You wrote: "The government does need to subpoena AWS etc if they want access to my s3 bucket, or ec2 instances"
Do they? Evidently, the NSA, a US government agency, feels that portions of the Patriot Act and related laws (including secret interpretations of such laws) do grant it legal right to collect information that is on any server of any company in the world (including servers physically located in the United States), in order to fight terrorism and other threats to national security, without the need for a subpoena or a warrant. Furthermore, if the NSA if legally allowed to do so, are not the CIA, the Department of Defense, other Homeland Security Agencies and any other information-collecting agencies, whether or not such collection is overt or covert, and whether or not the subject of such collection is aware of such collection or not, also able to make the same argument that such activities would be legal under the same legal justification used by the NSA?
If if this is so, then the statement you made: "The government does need to subpoena AWS etc if they want access to my s3 bucket, or ec2 instances" must be incorrect, or untruthful.
If it is untruthful, then the negation must be truthful, which means the government does not need to subpoena AWS etc if they want access to your s3 bucket or ec2 instance.
The judge in this case essentially confirmed the case of Smith V. Maryland (1979) < http://caselaw.lp.findlaw.com/scripts/getcase.pl?court=US&in... > (see page 2 of the article we are commenting on) that one does not have expectation of privacy for information provided to a third party. You logged in to amazon systems, and you conveyed information (data) from your system to their system. I see this as no different than providing a phone number to a telephone carrier in order for them to connect the call. You are putting software, data, instructing them to serve it to other parties, as in the case of s3 buckets, or instructing them to run virtual machines to perform computational operations on their computers, as in the case of ec2 instances.
While, as the article mentioned, there are now people in the justice system who may think the 1979 case no longer reflects the realities of electronic communications, it is still the law and will remain so until the lawyers decide it isn't.

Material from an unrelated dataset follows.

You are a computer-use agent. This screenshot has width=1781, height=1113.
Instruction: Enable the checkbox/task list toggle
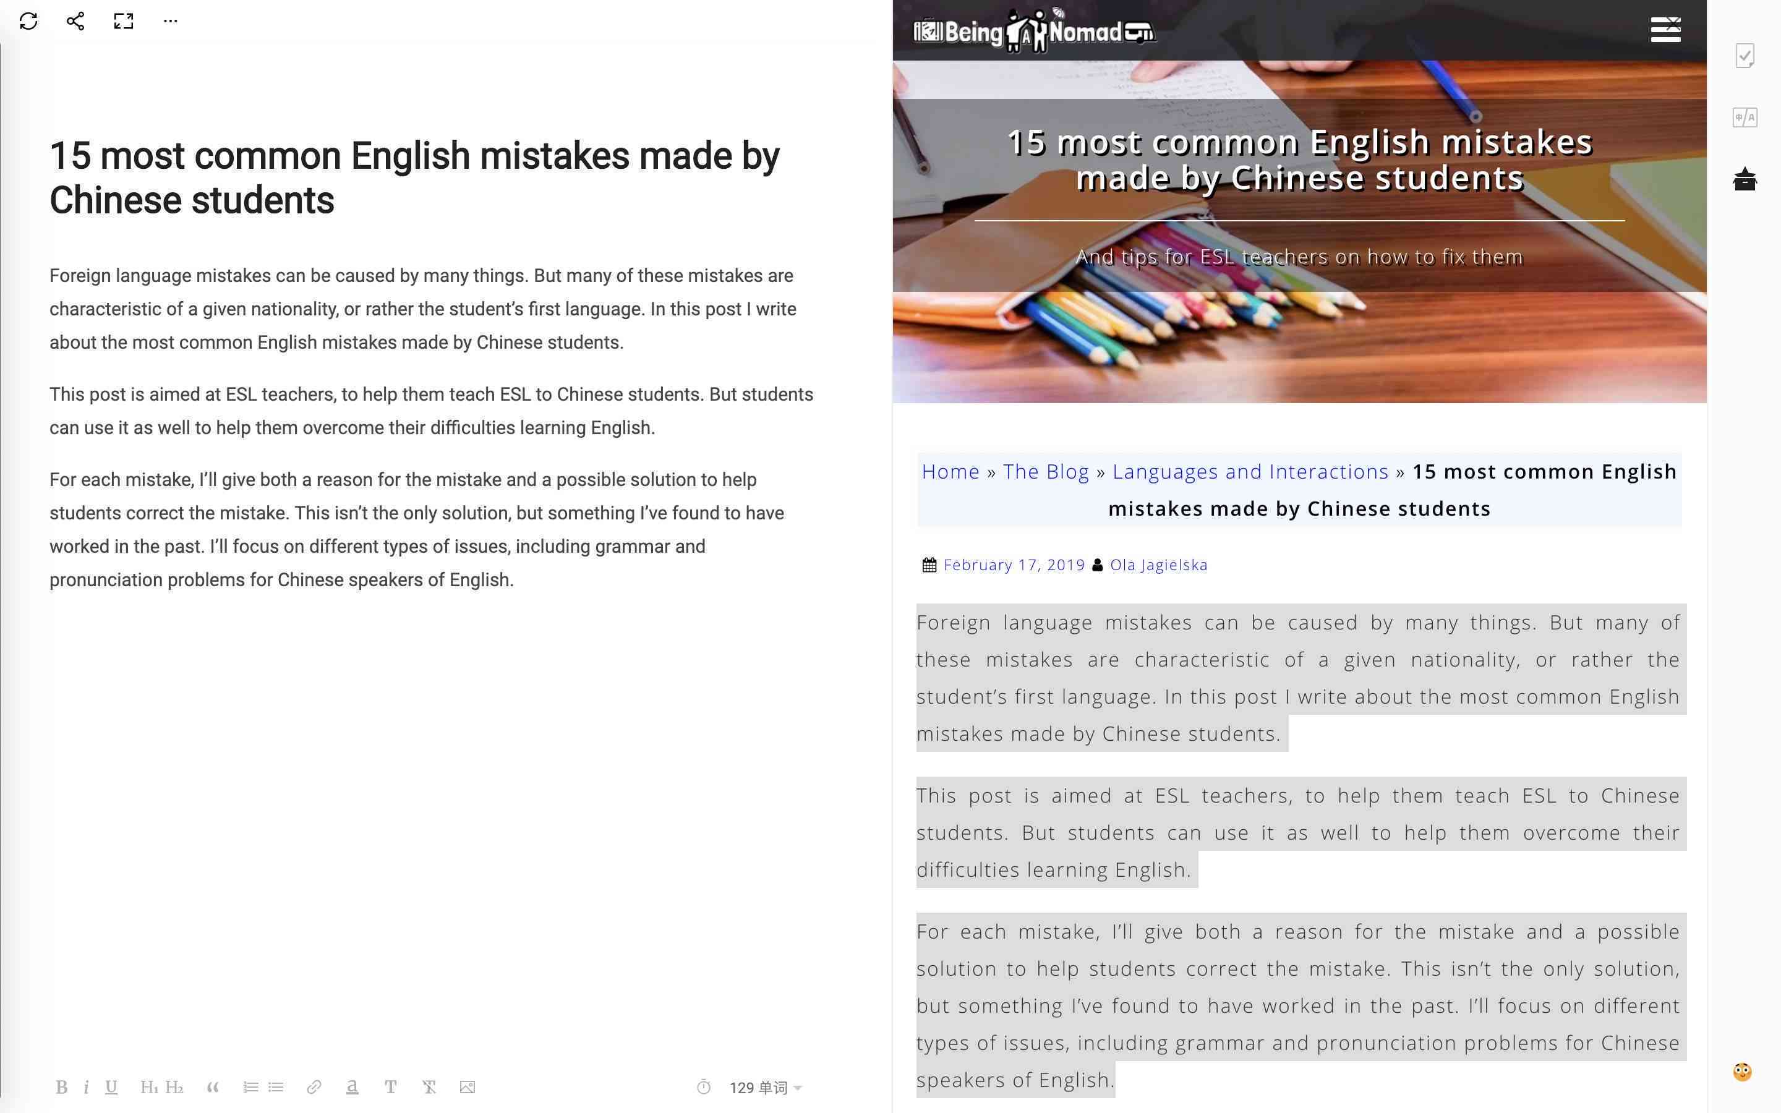(x=1745, y=55)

To quote from the article:
[begin quote]
In one of the concurrences, Justice Sonia Sotomayor wrote that "it may be necessary to reconsider the premise that an individual has no reasonable expectation of privacy in information voluntarily disclosed to third parties."
[end quote]
So, while the Fourth Amendment is clear about "papers and effects", it is not so clear on data provided to third parties (no matter the purpose, no matter the level of protection of the data the company promised--company promises cannot supercede state or federal law) isn't wide open for government access, in light of what the article states, and in light of the judge's decision in this case.
It seems to me that while sentiments and opinions may lean toward granting more privacy protections to data stored online, the law today isn't there yet.
They do need a subpoena to access your data on AWS, they do not when they are just sniffing it off the wire en masse as it passes thru a third party system. Kind of like you not having privacy when you mail a postcard and expecting that no one should read it.
Also the NSA wouldn't be subpoenaing data from amazon anyway it would be someone like the FBI in this case.